Table of Contents
When velocity is maximum and minimum?
If acceleration is negative to the left and positive to the right, the point is a minimum velocity. If acceleration is positive to the left and negative to the right, the point is a maximum velocity.
What is the minimum velocity of the particle?
The particle’s minimum velocity occurs when the displacement is equal to zero. This means that we can substitute đť‘ is equal to zero into our expression for đť‘Ł. đť‘Ł is therefore equal to the square root of one over 98.

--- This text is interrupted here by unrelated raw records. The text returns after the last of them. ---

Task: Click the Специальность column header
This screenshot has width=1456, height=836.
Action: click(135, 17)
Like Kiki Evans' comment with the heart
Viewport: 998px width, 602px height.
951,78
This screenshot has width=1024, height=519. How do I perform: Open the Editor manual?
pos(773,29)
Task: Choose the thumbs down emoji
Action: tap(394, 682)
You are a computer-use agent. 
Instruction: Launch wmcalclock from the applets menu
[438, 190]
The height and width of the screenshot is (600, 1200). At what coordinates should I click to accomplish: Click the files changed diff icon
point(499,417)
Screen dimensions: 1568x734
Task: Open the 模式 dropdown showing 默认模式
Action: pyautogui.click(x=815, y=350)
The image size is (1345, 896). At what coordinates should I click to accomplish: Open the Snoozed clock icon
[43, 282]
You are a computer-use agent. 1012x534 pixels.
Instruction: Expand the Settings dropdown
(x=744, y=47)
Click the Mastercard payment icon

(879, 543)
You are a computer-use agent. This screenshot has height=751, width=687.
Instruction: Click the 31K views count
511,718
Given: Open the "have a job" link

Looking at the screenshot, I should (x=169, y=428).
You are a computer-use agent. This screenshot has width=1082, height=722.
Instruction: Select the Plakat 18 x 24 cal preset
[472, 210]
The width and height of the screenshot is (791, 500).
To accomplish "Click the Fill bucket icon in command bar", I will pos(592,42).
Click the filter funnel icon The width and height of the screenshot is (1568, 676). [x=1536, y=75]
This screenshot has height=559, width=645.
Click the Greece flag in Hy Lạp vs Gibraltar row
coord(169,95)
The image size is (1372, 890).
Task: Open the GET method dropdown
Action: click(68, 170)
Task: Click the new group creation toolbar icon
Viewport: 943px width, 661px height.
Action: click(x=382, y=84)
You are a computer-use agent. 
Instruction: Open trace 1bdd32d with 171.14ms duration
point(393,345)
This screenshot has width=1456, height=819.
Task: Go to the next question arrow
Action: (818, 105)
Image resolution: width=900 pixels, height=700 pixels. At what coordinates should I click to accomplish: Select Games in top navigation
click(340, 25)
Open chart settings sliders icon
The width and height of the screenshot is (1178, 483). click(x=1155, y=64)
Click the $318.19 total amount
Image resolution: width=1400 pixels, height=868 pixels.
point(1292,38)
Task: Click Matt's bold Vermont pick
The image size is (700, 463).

In which case velocity is maximum?
Maximum velocity is reached when you stop accelerating, because this is when you can’t gain anymore speed, i.e. acceleration is zero. In other words the derivative of velocity is equal to zero. However, zero acceleration can also result in minimum velocity because you can’t lose any more speed.
How do you find the maximum velocity of a particle?
Now, we know that velocity is maximum when y=0, i.e., displacement is zero and acceleration is zero, which means the system is in equilibrium. Therefore, at a point in simple harmonic motion, the maximum velocity can be calculated using the formula v=Aω.
Can minimum velocity negative?
Negative velocity just means velocity in the opposite direction than what would be positive. From the math point of view, you cannot have “negative velocity” in itself, only “negative velocity in a given direction”. The velocity is a 3-dimension vector, there is no such thing as a positive or negative 3D vector.
When the velocity will be minimum and maximum in SHM?
In simple harmonic motion, the velocity is maximum when the acceleration is minimum.
What is maximum and minimum value velocity in SHM?
The answer has to be zero because a particle performing SHM passes through two points definitely and they being the mean and the extreme position. The particle has its maximum velocity at the mean position denoted by Aω, and its minimum velocity at its extreme position since v=ω(A^2-x^2)^1/2.